The provider of our little family depended on bountiful gardens and a small orchard, heavily. We enjoyed the best of fresh vegetables, juicy peaches, tasty apples, plump plums, and succulent berries. Some days a sour stick of rhubarb was worth a try.

What a pleasure it was to help Dad and Mom realize our wealth! Those seed catalogs were Godsends. Yes they were! Canned goods lined the shelves and bins were heaped to the tops with Irish potatoes. Bunches of fat dried onions tethered with strings attached to nails hung from the rafters. Bushels of other root vegetables, apples, and other foodstuffs saved well, in the cool cellar beneath our home. Come springtime little remained to carry over until the next harvest. We took from the earth, and gave back; the next spring came and we, happy and grateful gardeners, planted again.

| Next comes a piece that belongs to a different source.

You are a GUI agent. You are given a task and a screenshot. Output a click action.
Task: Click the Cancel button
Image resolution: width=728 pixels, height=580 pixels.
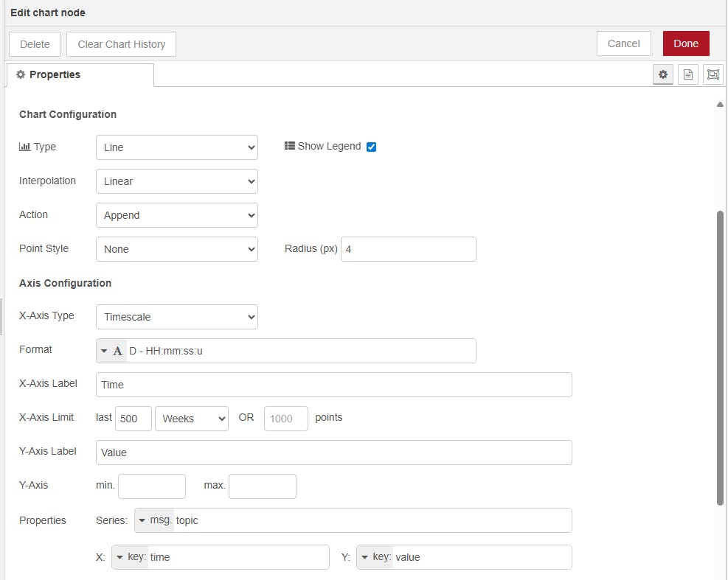point(623,43)
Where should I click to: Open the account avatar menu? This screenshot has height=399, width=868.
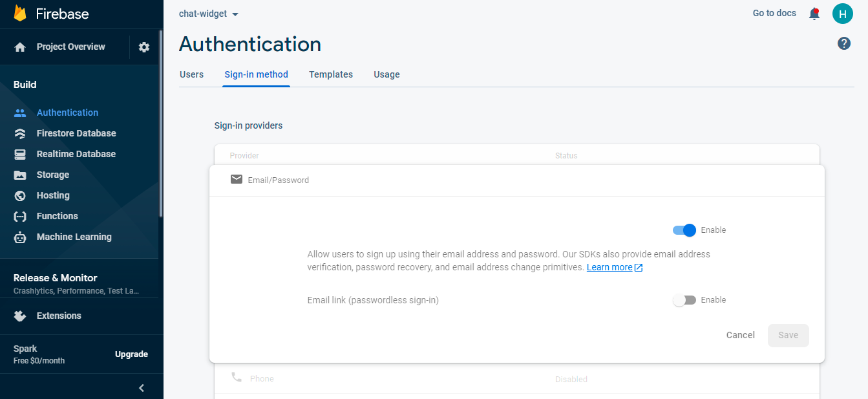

During my early years, our plants came from the Rader family's greenhouse and outdoor plant beds, behind their home on East Hendrix Street. Mr. Rader, his son Andrew, and other family members provided us with healthy sweet potato, cabbage, pepper and tomato plants each year, after the last frosts before planting seasons.

Often friends and neighbors gave us seeds saved from the previous harvests. Dusty old capped fruit jars held those treasures during the winter months. The contents ready for a taste of freshly plowed earth and our curiosity tipped the jars.

Dad collected seeds like ladies amass old and reusable buttons of every size and color. He found a hole for every one of them the same.

Dad gardened for many years after I grew up. He worked five plots on his place. Many of you and your youngsters may have visited my late father's healthy pumpkin patches over the years or you were gifted with vegetables and or fruits given with a free heart. He was always a sharing person.

My buddy continued to order seeds from seed companies and the local hardware store served him well, until closing. His brother, John Lynch provided seeds and healthy plants in baker's dozens .The good old boys swapped helpful hints and shared bounties.

John's son, Tom Lynch followed in his father's footsteps. The professional nurseryman adds much toward the beautification of Brazil and surrounding areas during spring, summer and fall. He loves to sell fresh fruits and vegetables too.

Truth is he doesn't sit still in winter either. Lynch Farm Market is alive and thriving today and everyday, at the same location, 9339 North Kennedy's Crossing Road.

My first indication that my father was ill came during the spring of 1993. He was in his garden , working his way through the tender plants and vines, striking down weeds with his tiny well-honed hoe. He suddenly became overcome by something. Dad's was pale. He complained of feeling faint and began to shake a bit. He sat down in the metal lawn chair beneath the large oak by the road. Within a short time he felt, somewhat, better.

I called the office of Dr. Stanley Froderman, a good friend of my father and made an appointment. After the initial visit and several tests, Dad's diagnoses was non-Hodgkin's lymphoma. We were sent to St. Francis Hospital in Beech Grove and he forewent more testing, then and there, on that sad day, specialists associated with the oncology department gave us the prognosis and; it wasn't good.

Still, Dad chose to receive chemotherapy and fight to the end and that he did! The tough old trouper was given best of care at the Clay County Hospital, but my favorite gardener could not shake it off; he was tired. He died during his favorite month of the year, June 7,1994.

Those seed catalogs have a way of comforting me each year. They take me to the gardens I once knew, vividly and; they help me deal with the harvest. His absence is felt every day and more; gardening at the homestead has never been the same.

Happy New Year to all of you and may God bless each and every one of you in the days to come.

Thanks for reading Brazil Buzz. It is appreciated!